The notion of ‘implied license’ is a well established concept that a content owner who publishes to the web understands and agrees to enable web crawlers to index their content and web browsers to change their CSS and and fonting. In a Nevada court ruling [Field v. Google, Inc., 412 F. Supp. 2d at 1115-16] it was ruled that the burden is on the website owner to opt out of Google indexing. EG, the web-page owner has the ability to opt out of Google indexing therefore cannot argue that rights are infringed by Google. Currently, Google translation services note to the end user that they should use: <meta name=”google” value=”notranslate”>
The notion of ‘fair use’ cannot be invoked for translations that constitute full web-page translations due to the fact that one of the considerations for meeting the ‘fair use’criterion is “the amount and substantiality of the portion used in relation to the copyrighted work as a whole.” In the case of a full page machine generated translation, MT fails to meet ‘fair use.’
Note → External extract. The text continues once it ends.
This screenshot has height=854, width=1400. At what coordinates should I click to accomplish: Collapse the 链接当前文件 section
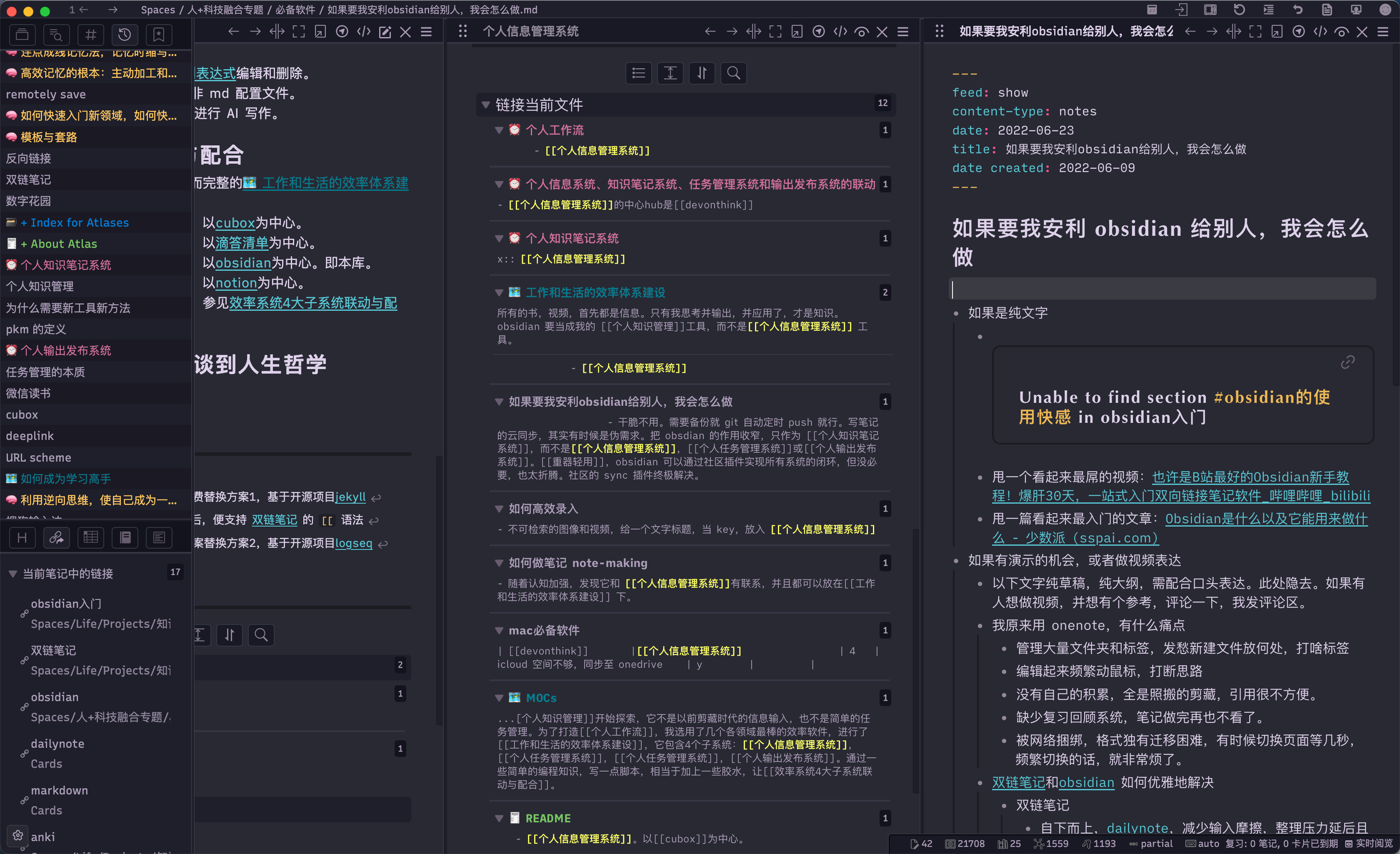click(486, 105)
Ketzan asserts that MT service providers could find protection under the Digital Millenium Copyright Act (DMCA), which offers broad immunity to Internet Service Providers (ISPs) for content that might be presented over websites they serve. The question is whether an MT company could be defined as a ‘service provider’. The DMCA defines a service provider as “a provider of online services or network access.” This is perhaps the strongest legal defense for companies that provide provide MT services onto the web.
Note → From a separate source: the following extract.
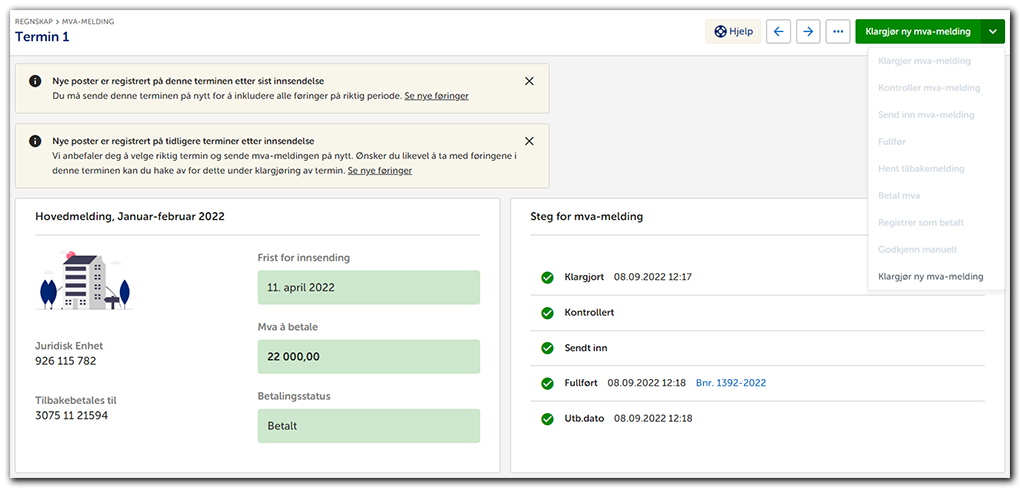Select Send inn mva-melding menu entry
1020x488 pixels.
coord(926,115)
Social Translation projects such as Global Voices and Meedan.net preform social translation of content on the web (Meedan.net also provides Machine Translation services similar to Google). The projects assert their translation work is a non-commercial public service, they provide links to original sources, and they encourage any content producers who do not want translation services to notify them.
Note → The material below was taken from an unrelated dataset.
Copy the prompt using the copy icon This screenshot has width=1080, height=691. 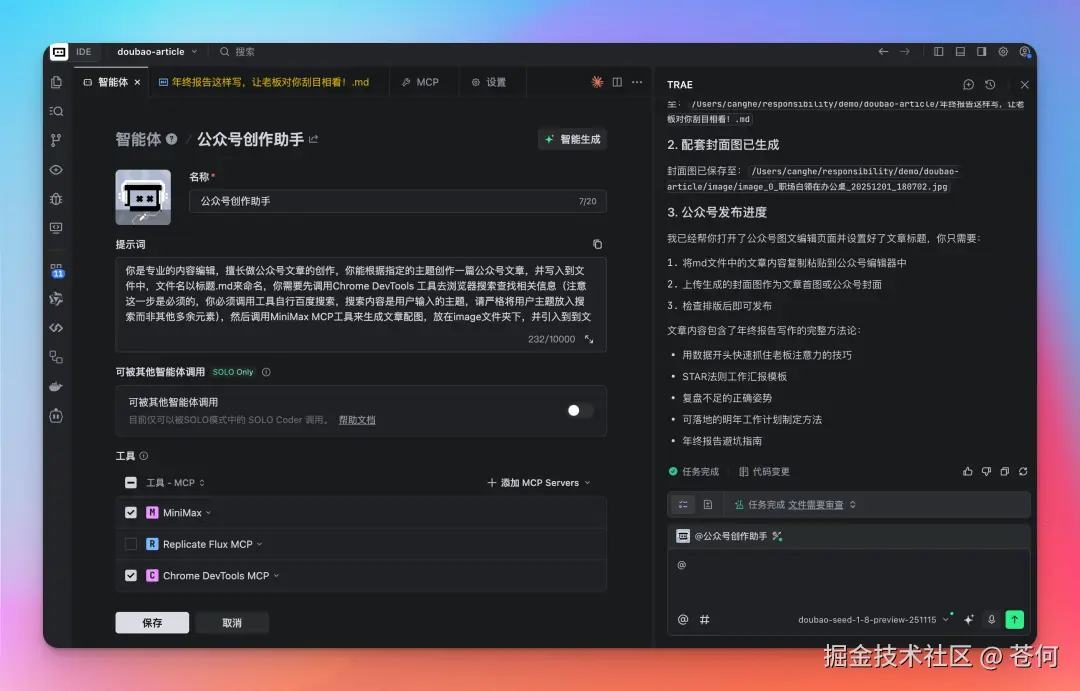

If there was a global equation to describe the velocity of innovation, collaboration, knowledge creation, and knowledge sharing – a sort of global understanding index – it would be limited by the scope and rate of the transfer of knowledge and information across language communities. Limiting this flow of information limits our ability to ‘compete globally’ (to borrow a phrase with irony) against our baser tendencies toward zenophobia, ignorance, and narrow thinking. We need a worldwide agreement that the worldwide web is, indeed, worldwide, and that in publishing a piece of content to the web, we should embrace the idea that people from outside our language have a right to put on a pair of glasses (MT algorithms/HDT services) that might allow them to attempt to decipher our words and ideas. Efforts to restrict translation rights may similarly limit our ability to successfully navigate our inevitably global future.